There is a shortcut for it:

$ git checkout -b <name>   # create branch <name> and switch to it

Typical workflows

With this there are two typical workflows:

$ git checkout -b new-feature  # create branch, switch to it
$ git commit                   # work, work, work, ...
                               # test
                               # feature is ready
$ git checkout master          # switch to master
$ git merge new-feature        # merge work to master
$ git branch -d new-feature    # remove branch

Sometimes you have a wild idea which does not work. Or you want some throw-away branch for debugging:

$ git checkout -b wild-idea
                               # work, work, work, ...
                               # realize it was a bad idea
$ git checkout master
$ git branch -D wild-idea      # it is gone, off to a new idea
                               # -D because we never merged back

No problem: we worked on a branch, branch is deleted, master is clean.


Tags

  • A tag is a pointer to a commit but in contrast to a branch it does not move.
  • We use tags to record particular states or milestones of a project at a given point in time, like for instance versions (have a look at semantic versioning, v1.0.3 is easier to understand and remember than 64441c1934def7d91ff0b66af0795749d5f1954a).
  • There are two basic types of tags: annotated and lightweight.
  • Use annotated tags since they contain the author and can be cryptographically signed using GPG, timestamped, and a message attached.

Let’s add an annotated tag to our current state of the guacamole recipe:

$ git tag -a nobel-2017 -m "recipe I made for the 2017 Nobel banquet"
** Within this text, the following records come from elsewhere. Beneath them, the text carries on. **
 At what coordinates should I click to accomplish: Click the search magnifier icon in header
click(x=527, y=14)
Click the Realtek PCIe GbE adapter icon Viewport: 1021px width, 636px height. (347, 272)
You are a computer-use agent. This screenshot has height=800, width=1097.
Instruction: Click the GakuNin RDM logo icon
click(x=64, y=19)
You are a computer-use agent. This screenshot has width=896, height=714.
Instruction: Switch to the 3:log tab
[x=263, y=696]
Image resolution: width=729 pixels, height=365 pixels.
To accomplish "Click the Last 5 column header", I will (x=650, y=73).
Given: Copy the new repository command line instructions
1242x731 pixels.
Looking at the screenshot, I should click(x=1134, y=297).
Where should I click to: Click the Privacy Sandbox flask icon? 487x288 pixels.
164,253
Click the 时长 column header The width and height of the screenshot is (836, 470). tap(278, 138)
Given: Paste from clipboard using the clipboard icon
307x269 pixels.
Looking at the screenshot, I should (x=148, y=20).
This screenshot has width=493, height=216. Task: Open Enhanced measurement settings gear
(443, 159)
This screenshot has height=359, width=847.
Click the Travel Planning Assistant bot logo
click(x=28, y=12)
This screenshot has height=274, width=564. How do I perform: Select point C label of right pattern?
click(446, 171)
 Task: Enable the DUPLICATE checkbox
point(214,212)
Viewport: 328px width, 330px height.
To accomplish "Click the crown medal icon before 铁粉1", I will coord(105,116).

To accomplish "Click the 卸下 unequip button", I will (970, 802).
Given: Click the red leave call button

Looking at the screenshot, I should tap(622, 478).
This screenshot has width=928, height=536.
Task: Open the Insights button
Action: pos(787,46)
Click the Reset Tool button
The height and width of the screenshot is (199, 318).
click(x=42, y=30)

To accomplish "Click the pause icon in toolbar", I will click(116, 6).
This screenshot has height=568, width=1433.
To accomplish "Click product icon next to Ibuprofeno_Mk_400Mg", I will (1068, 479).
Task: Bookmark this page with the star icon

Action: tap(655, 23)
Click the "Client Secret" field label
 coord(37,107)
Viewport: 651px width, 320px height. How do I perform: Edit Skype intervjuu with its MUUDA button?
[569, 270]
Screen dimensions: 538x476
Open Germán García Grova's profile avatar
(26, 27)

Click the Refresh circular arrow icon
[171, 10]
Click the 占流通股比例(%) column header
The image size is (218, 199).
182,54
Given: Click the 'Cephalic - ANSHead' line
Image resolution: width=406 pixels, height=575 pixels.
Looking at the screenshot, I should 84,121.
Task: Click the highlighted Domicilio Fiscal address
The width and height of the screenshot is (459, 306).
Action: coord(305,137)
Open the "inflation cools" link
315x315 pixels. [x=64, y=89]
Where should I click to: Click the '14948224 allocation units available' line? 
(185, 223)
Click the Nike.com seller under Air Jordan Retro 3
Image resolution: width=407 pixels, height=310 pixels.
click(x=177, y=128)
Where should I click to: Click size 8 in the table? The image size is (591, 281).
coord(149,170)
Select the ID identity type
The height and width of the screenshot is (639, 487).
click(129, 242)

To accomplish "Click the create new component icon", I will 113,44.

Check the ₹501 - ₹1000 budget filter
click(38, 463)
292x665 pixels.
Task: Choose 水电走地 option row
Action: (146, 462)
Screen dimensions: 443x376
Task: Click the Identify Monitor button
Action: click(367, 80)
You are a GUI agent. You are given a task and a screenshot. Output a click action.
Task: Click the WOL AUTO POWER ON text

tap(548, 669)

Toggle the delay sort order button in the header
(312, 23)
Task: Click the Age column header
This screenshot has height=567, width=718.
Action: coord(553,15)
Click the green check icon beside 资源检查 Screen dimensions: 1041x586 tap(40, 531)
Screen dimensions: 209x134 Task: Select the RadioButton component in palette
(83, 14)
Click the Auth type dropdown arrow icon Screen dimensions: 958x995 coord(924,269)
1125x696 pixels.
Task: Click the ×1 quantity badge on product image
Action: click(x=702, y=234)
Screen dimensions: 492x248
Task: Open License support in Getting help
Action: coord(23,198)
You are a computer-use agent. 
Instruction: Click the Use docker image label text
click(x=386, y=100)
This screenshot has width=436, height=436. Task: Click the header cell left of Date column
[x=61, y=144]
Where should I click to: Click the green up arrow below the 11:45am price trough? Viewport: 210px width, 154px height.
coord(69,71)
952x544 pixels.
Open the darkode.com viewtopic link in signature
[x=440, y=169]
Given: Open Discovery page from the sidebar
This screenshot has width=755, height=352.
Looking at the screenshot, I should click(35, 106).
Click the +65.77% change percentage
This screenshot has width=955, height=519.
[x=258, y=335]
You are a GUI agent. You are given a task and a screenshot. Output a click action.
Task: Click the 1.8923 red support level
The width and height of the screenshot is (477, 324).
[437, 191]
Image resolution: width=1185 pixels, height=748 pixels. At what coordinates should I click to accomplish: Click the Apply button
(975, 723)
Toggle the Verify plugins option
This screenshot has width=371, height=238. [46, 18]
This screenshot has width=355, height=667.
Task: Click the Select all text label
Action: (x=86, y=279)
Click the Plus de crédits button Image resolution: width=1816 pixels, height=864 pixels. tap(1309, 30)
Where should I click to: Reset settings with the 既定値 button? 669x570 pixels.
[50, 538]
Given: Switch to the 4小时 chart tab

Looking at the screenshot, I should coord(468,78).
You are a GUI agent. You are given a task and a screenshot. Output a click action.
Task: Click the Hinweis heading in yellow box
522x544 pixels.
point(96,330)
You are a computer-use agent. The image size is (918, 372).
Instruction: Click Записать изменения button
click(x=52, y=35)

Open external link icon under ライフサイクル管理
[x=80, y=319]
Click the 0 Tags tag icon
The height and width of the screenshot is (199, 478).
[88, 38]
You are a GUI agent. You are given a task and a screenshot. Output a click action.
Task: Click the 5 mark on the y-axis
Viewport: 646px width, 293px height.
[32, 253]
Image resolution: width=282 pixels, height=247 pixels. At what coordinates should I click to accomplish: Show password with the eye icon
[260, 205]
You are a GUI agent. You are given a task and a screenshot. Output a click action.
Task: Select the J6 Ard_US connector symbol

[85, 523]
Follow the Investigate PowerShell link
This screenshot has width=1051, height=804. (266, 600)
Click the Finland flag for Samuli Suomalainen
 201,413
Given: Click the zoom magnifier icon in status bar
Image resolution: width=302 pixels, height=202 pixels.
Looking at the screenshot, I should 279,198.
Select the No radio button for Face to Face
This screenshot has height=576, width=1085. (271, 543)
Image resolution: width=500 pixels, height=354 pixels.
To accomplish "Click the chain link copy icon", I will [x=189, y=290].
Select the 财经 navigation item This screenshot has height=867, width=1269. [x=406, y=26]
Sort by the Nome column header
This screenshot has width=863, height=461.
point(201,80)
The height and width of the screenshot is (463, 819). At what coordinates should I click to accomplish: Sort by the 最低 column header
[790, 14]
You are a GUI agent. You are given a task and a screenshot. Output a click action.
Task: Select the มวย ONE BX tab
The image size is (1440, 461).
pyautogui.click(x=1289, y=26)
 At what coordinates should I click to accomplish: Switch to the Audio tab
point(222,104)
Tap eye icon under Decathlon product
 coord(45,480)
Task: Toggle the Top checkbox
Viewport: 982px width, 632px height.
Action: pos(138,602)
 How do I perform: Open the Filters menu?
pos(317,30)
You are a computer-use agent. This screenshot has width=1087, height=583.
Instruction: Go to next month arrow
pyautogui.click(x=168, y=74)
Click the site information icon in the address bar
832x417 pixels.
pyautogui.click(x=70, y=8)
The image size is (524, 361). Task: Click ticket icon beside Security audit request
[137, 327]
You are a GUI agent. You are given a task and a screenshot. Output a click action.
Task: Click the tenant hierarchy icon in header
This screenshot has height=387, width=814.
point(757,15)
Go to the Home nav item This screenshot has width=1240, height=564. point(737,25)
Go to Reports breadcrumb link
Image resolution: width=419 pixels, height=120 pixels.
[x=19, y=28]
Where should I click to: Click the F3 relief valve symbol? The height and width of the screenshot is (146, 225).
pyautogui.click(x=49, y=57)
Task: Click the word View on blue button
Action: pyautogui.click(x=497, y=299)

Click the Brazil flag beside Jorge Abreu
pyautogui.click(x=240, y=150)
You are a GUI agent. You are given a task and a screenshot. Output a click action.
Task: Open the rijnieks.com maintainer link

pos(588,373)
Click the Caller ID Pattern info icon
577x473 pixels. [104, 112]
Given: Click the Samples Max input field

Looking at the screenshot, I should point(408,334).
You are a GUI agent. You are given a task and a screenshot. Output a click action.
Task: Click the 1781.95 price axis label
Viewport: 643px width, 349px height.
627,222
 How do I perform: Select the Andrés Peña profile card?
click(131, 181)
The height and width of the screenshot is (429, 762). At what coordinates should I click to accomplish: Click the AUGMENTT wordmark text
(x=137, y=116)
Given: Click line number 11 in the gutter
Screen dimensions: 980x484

As you may have found out already, git show is a very versatile command. Try this:

$ git show nobel-2017

For more information about tags see for example the Pro Git book chapter on the subject.


Questions

  • What is a detached HEAD?
  • What are orphaned commits?
  • What will happen to orphaned commits?
  • How can you recover orphaned commits?

Key points

  • A branch is a division unit of work, to be merged with other units of work.

  • A tag is a pointer to a moment in the history of a project.